MORGANTOWN, W.Va. – Environmental groups that have spent years suing coal companies over water pollution in West Virginia are now setting their sights on federal regulators, accusing the Environmental Protection Agency of failing to ensure the state adequately enforces the Clean Water Act.
The West Virginia Sierra Club, West Virginia Highlands Conservancy and Ohio Valley Environmental Coalition have given the agency 60 days’ notice in a 13-page letter demanding it reject as inadequate a list of known polluted streams that state regulators recently submitted.
The state Department of Environmental Protection has not only abdicated its responsibility to protect waterways, the groups argue, but “colluded with polluters” to help them skirt federal law and avoid hundreds of millions of dollars in cleanup costs.
Neither the EPA nor the DEP immediately commented on the letter.
The Legislature, the environmental groups argue, has also collaborated with the DEP by passing weaker water-quality standards last year. Rather than submit those standards to EPA for consideration, the letter says, the DEP “has defiantly taken the indefensible position that it is not a revision.”
“EPA cannot accept WVDEP’s representation at face value,” the letter says. “EPA has an independent federal duty to determine whether a revision has in fact occurred, and in this case, it has.”
EPA has the power to rein in state agencies that abuse their power, the groups argue, and they urged it to intervene forcefully if it wants to avoid a lawsuit.
“Without leadership from the EPA and the Obama administration,” said OVEC’s Dianne Bady, “West Virginia’s public officials will continue to promote the annihilation of major swaths of southern West Virginia, and knowingly allow the sickening of the people they claim to represent.”
Allowing the state to continue what it’s doing, the groups contend, also tells state regulators and coal companies they can continue to ignore federal law “without consequence.”
The lawsuit threat stems from a list of known polluted waterways that the DEP sent the EPA in December.
Because of the Legislature’s action on water quality standards, the DEP said it must develop new methods for determining whether a stream is impaired.
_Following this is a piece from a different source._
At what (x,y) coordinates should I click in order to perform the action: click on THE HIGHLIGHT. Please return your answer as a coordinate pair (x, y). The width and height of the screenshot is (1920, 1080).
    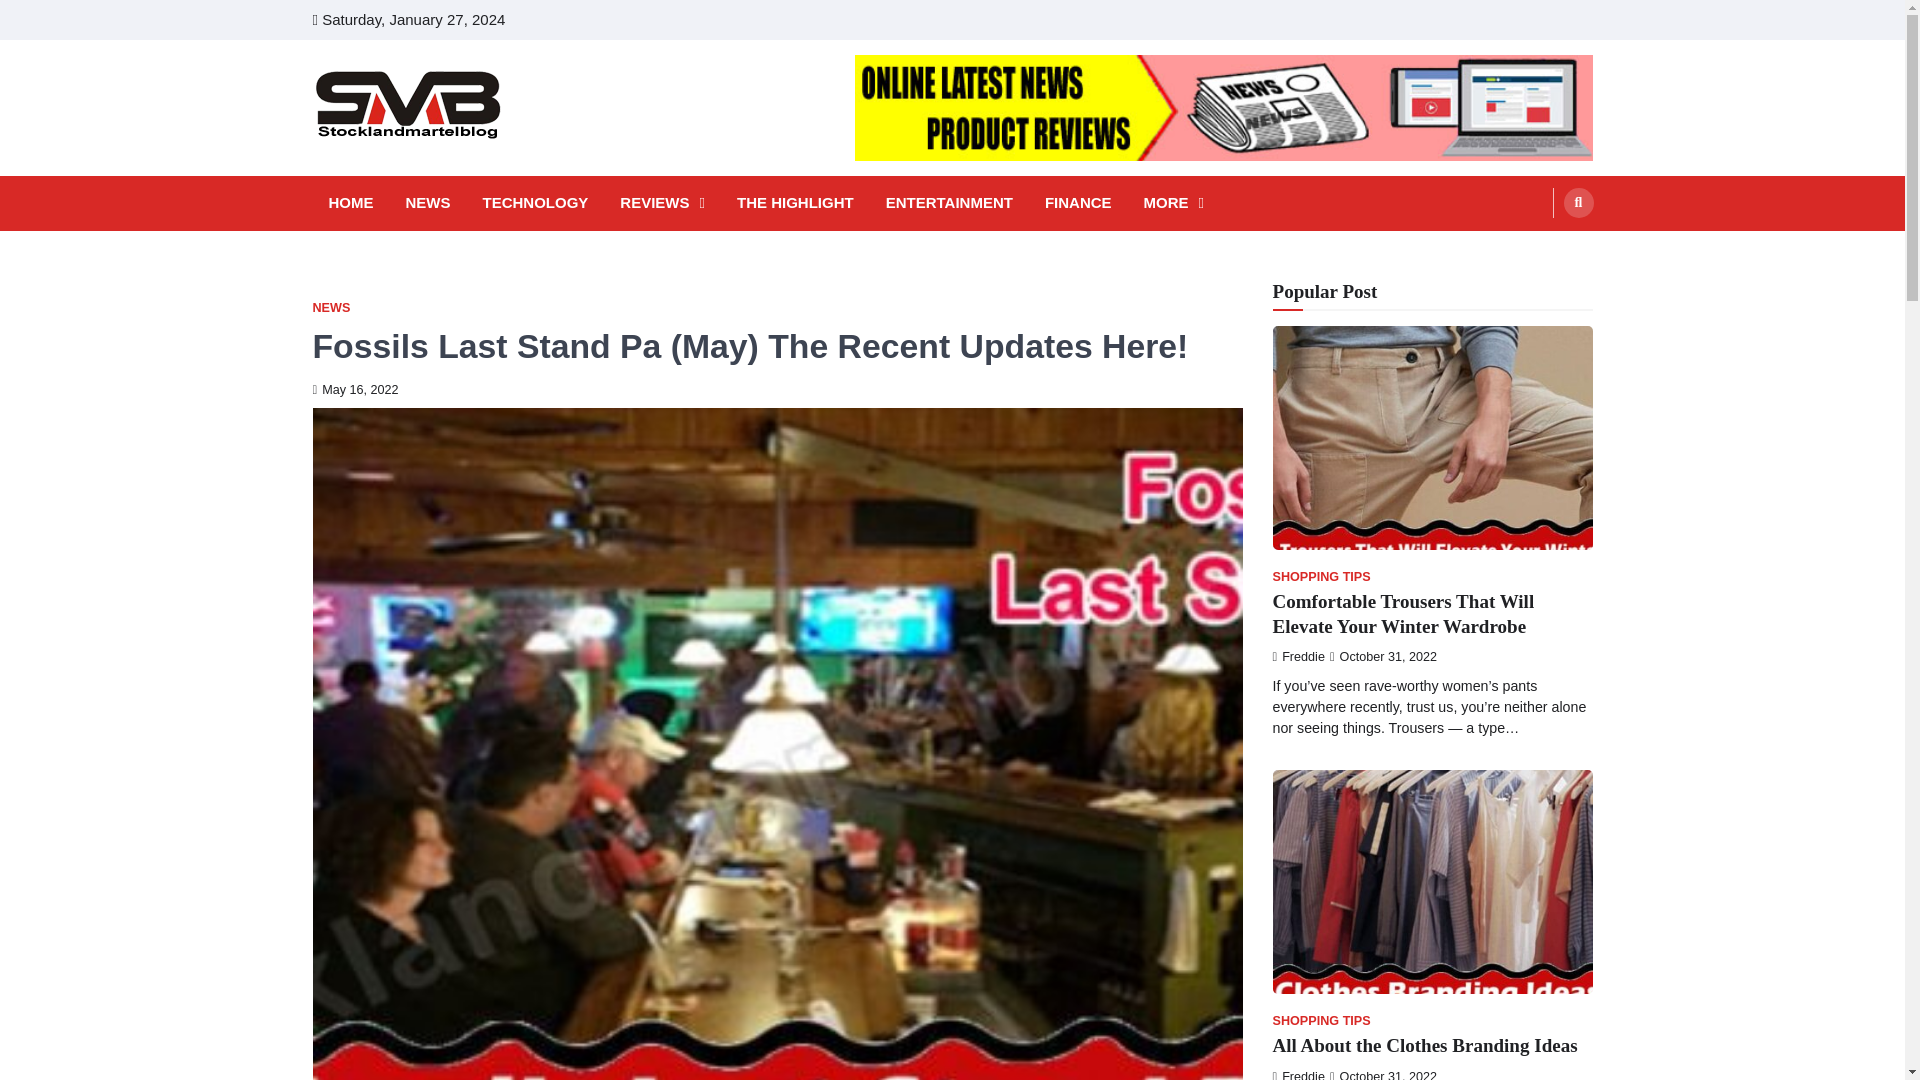
    Looking at the image, I should click on (796, 203).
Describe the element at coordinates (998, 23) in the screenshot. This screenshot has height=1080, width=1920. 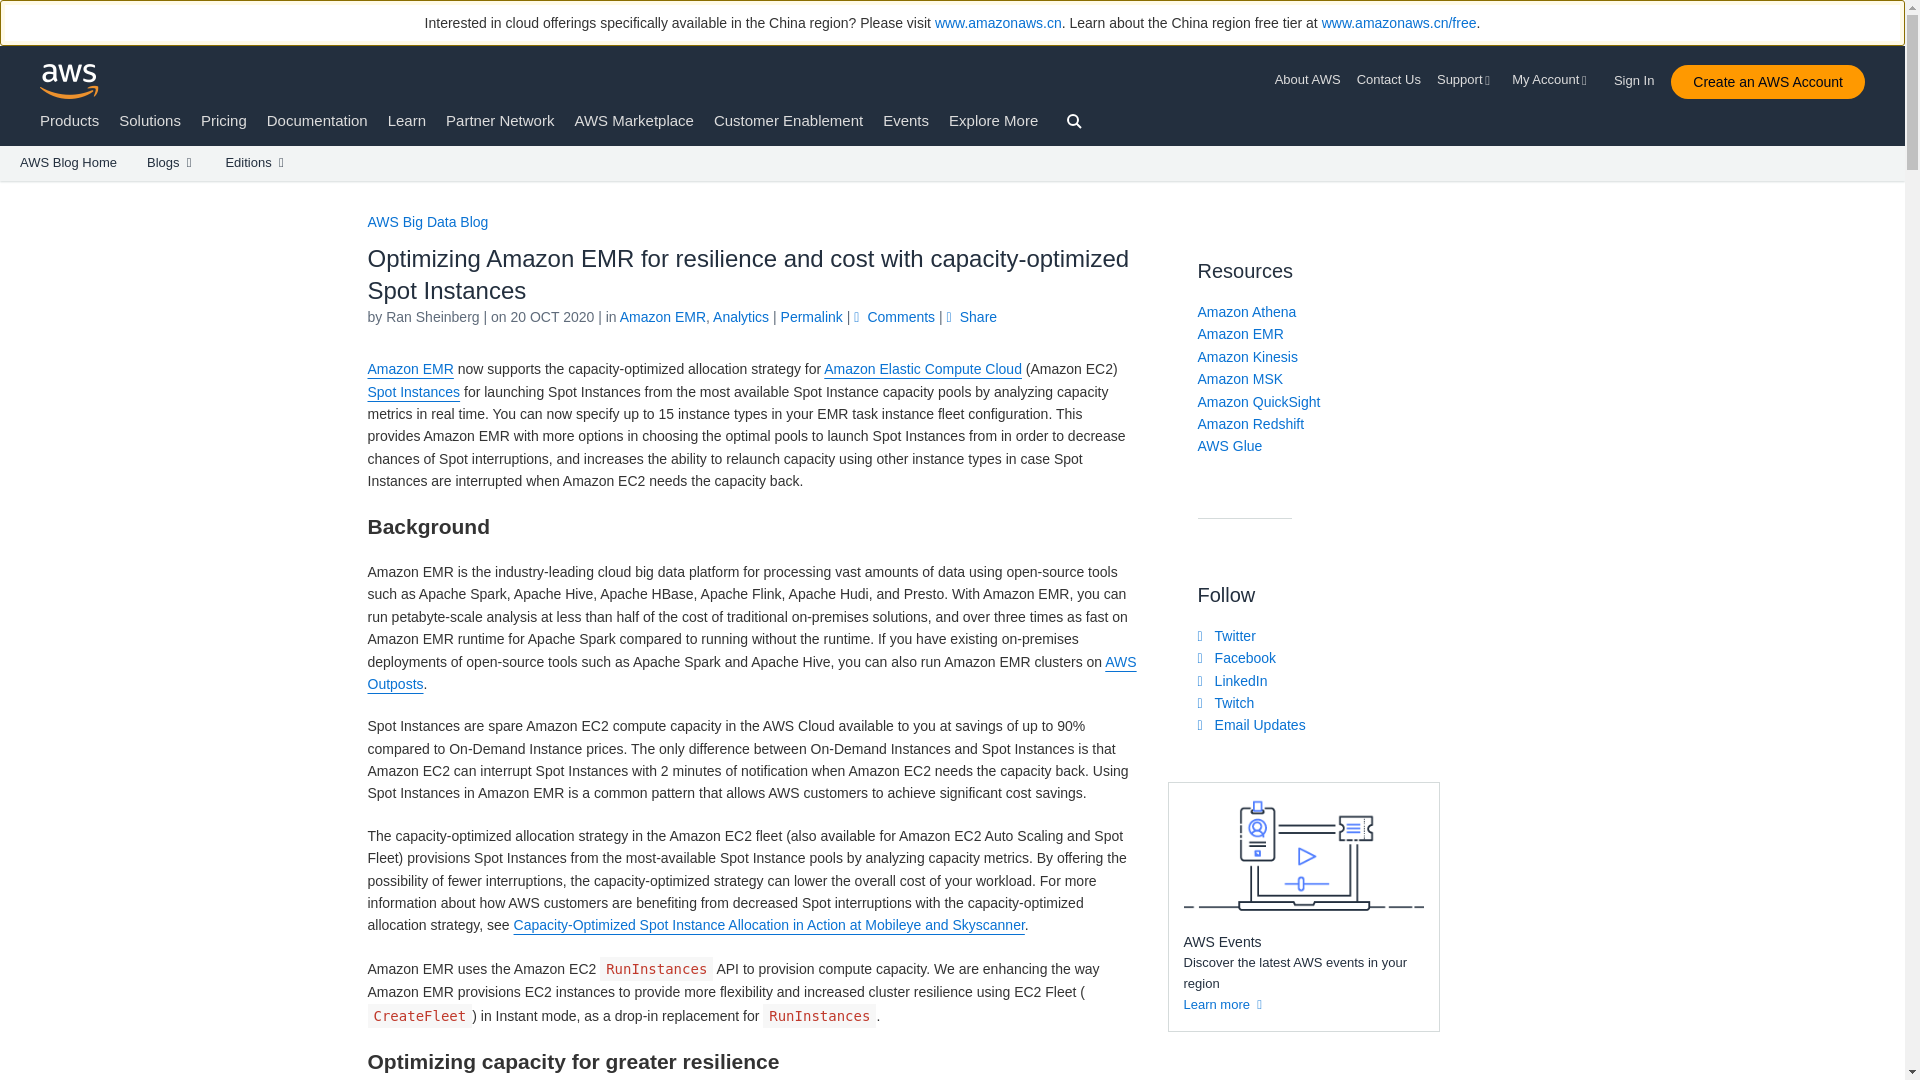
I see `www.amazonaws.cn` at that location.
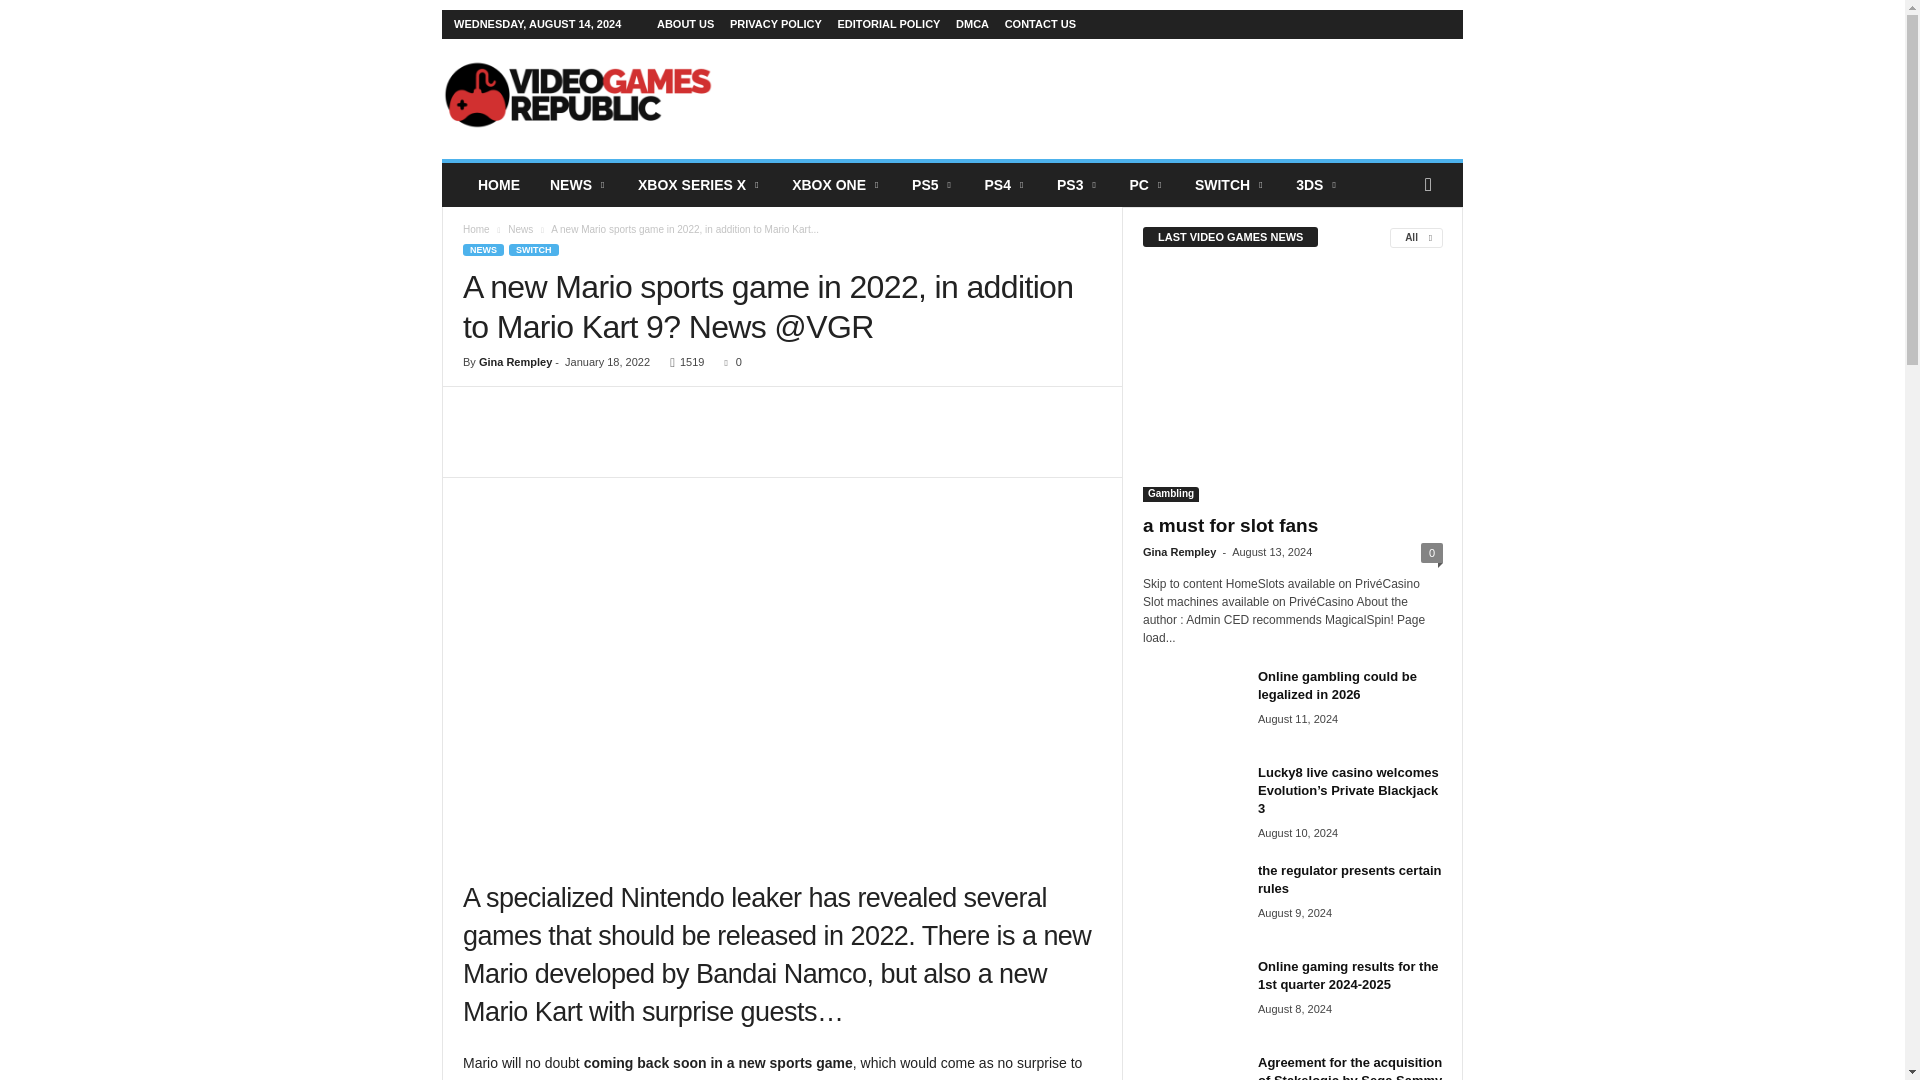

Rather than use the old standards to update its list for 2013, the DEP “opted to not conduct any assessment at all,” the letter says.
As a result, 173 West Virginia streams that would have qualified were left off. Had the state used guidelines recommended by the EPA, the groups argue, it would have identified 546 impaired streams.
Both the DEP and the National Mining Association fought the new EPA guidelines in federal court, arguing the agency overstepped its authority in issuing them outside the normal rule-making process. They also argued the rules are unfairly applied, focusing only on Appalachian states where mountaintop removal mining has become more common.
A judge agreed, but the EPA said last fall it would appeal.
Mountaintop removal is a particularly efficient and particularly destructive form of strip mining that blasts apart mountain ridge tops to expose multiple seams of coal. The practice of flat-topping the mountains, then filling valleys and covering streams with rubble has divided communities and led to multiple confrontations between coal miners and environmentalists.
The EPA had until Jan. 22 to either approve or reject West Virginia’s latest list of impaired streams, but the letter says it has only requested a teleconference with DEP to discuss the matter.
“That response is not only legally deficient; it also reinforces the state’s recalcitrance,” the groups contend. “EPA’s passivity … not only harms our environment but weakens the rule of law in our region.”